*Action item:*
Would you transcribe exactly the lines from the one containing "This screenshot has height=622, width=828." to the last line of the data below, both ends included, but none of the pictures?

(Stored items)
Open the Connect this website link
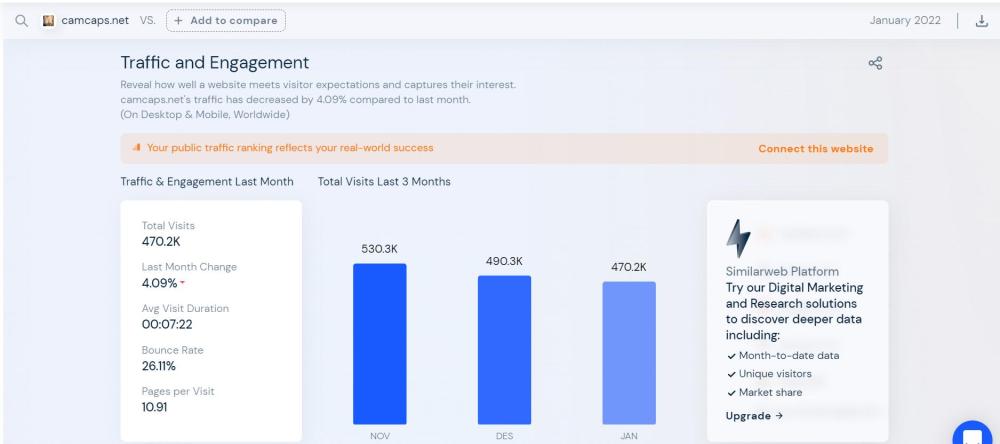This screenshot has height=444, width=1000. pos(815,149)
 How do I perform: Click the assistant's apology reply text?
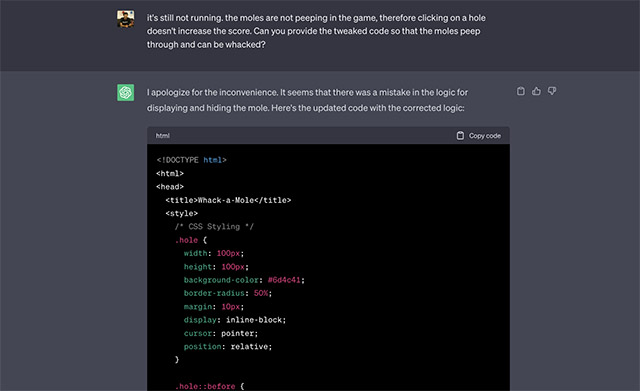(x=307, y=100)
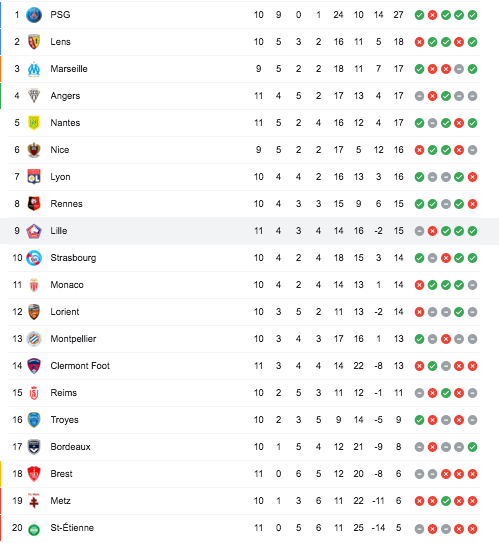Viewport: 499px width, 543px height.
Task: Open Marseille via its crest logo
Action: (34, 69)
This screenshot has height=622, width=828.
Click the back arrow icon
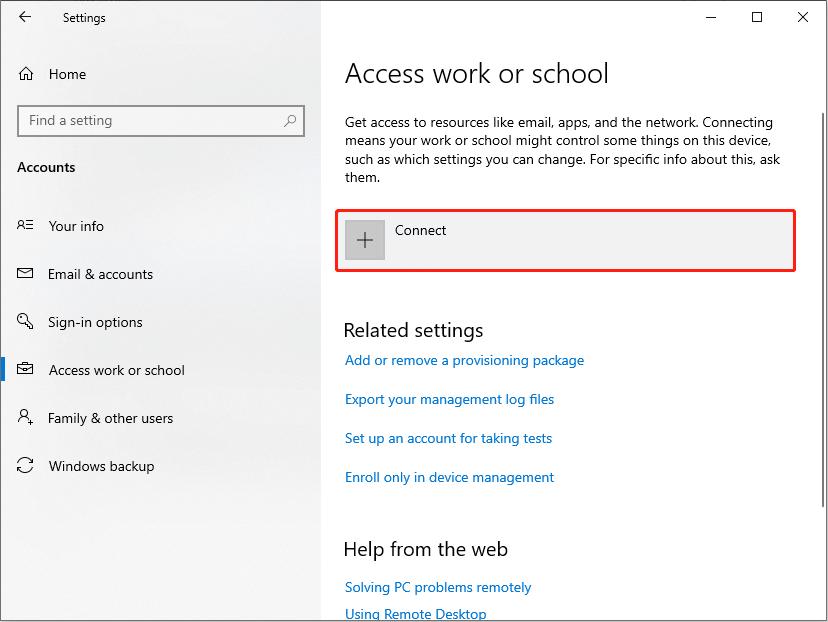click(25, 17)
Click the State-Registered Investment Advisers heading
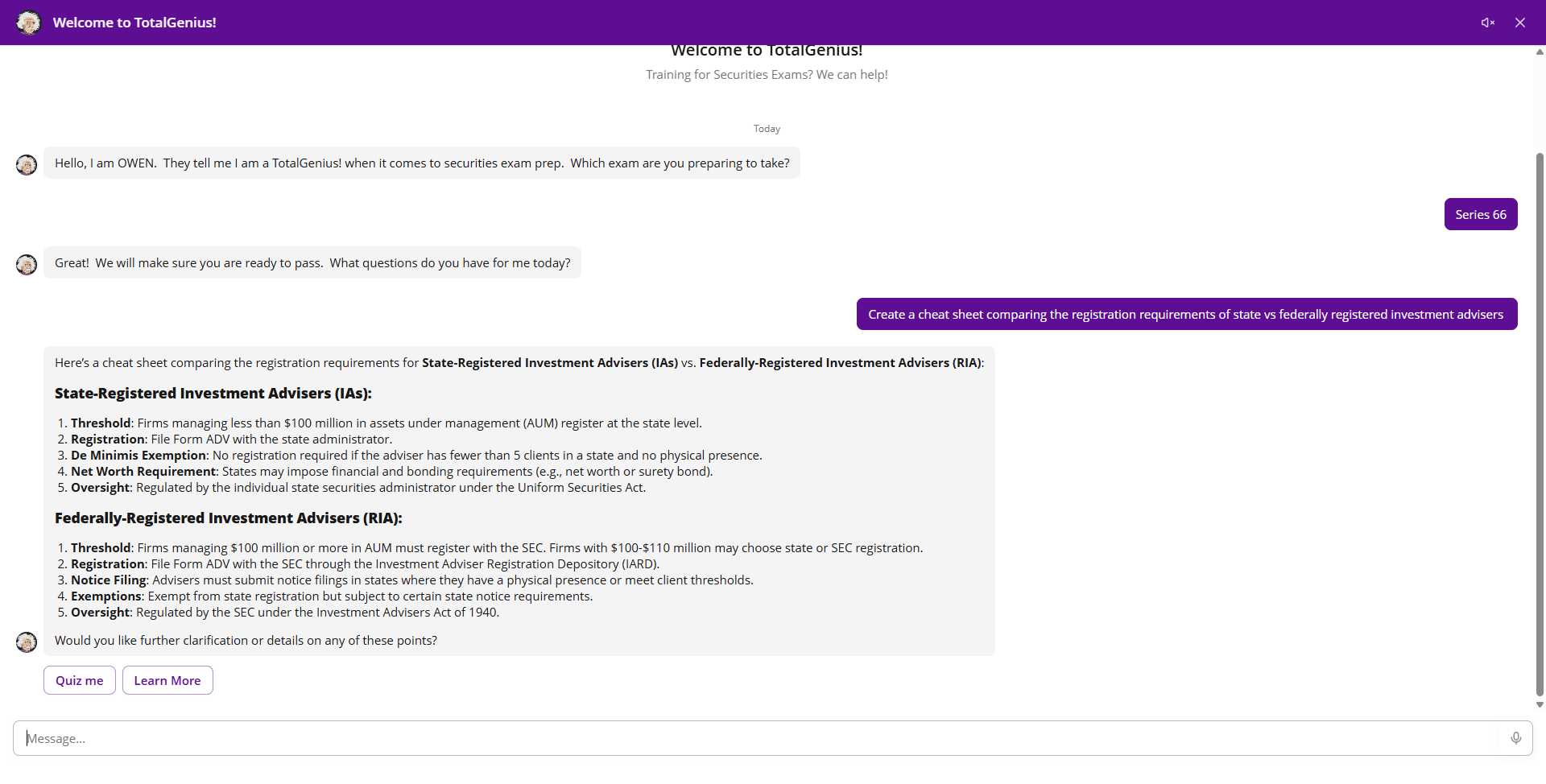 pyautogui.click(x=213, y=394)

*Your response:*
This screenshot has height=622, width=828.
Click the back arrow icon
click(25, 17)
Click the State-Registered Investment Advisers heading
 pyautogui.click(x=213, y=394)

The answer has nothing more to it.